El aplauso ha favorecido un sentimiento de comunidad que tiene más que ver con la lealtad fraternal que con la identidad. Nuestros conciudadanos no son aquellos con quienes compartimos lengua o color, sino a quienes debemos lealtad: la nación son ciudadanos que aplauden juntos, y que deciden y resisten unidos, o mejor: acompañados. G.A. Cohen considera que la justicia no puede garantizarse sólo con instituciones que supervisen las conductas egoístas: es necesario, dice, un espíritu igualitario. Y quizá esa sea nuestra tarea: construir un ethos generoso que no sucumba a la xenofobia de quienes pretenden privar de todo derecho al extranjero, ni a la de quienes quieren convertir en extranjeros a sus conciudadanos. Deben los políticos esforzarse porque este aplauso contribuya a remendar las costuras nacionales, a renegociar un pacto emocional entre españoles que pide a gritos ser recuperado.

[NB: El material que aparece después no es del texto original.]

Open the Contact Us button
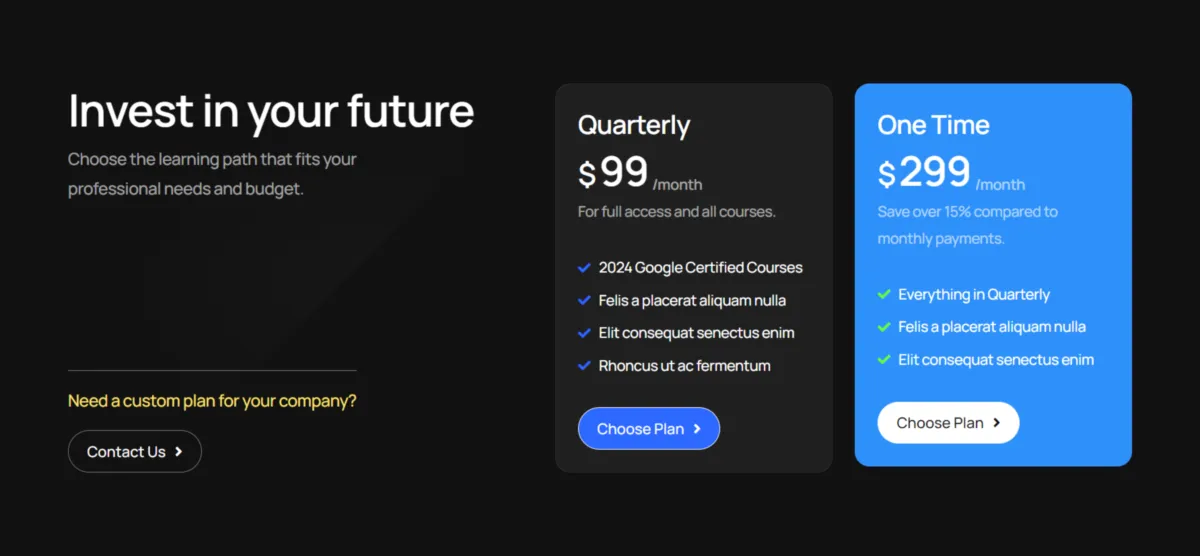Image resolution: width=1200 pixels, height=556 pixels. (x=135, y=451)
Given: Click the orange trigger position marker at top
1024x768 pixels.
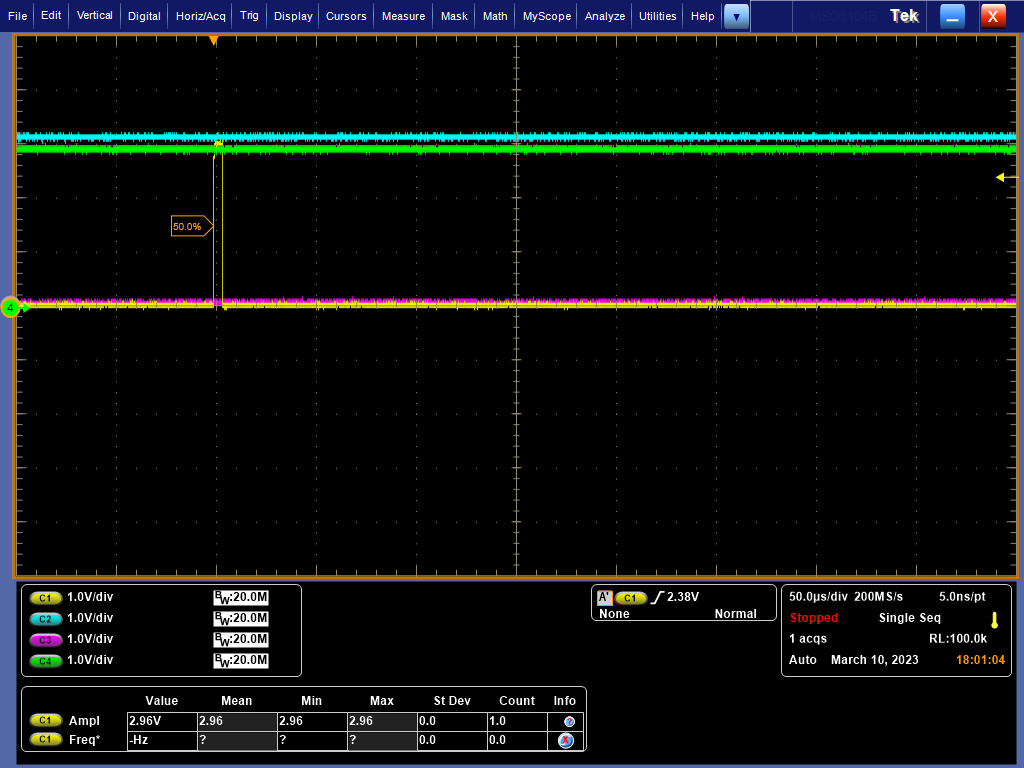Looking at the screenshot, I should pyautogui.click(x=213, y=41).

Pensábamos que España era un territorio artificial, sostenido por un robusto andamiaje administrativo, pero carente de vertebración emocional. Y lo que esta crisis ha revelado es que los ciudadanos aplauden a la misma hora, mientras que el Estado, vaciado de competencias, es incapaz de ejercer un mando único y de dotarse de las herramientas necesarias para hacer frente a la crisis. Como observamos cada día, la adquisición responsable y la justa redistribución de recursos por el gobierno central exige canales y mecanismos que no existen o están gripados. Por decirlo con la terminología clásica: se ha demostrado que somos nación, pero no Estado.
Es irónico: décadas convenciéndonos de que España era un Estado administrativo, albergue de naciones históricas…décadas asumiendo que España era un Estado, y Cataluña y País Vasco eran naciones, y resulta que es exactamente al revés. No, España no es una nación de naciones, sino una nación de Estados, cada vez más pontificios. Pero en la España que aplaude late una nación y esa nación merece un Estado que la articule. Un Estado que administre la unión y la solidaridad entre quienes no salimos al balcón para proclamar independencias, sino para aplaudir y celebrar nuestra necesaria dependencia.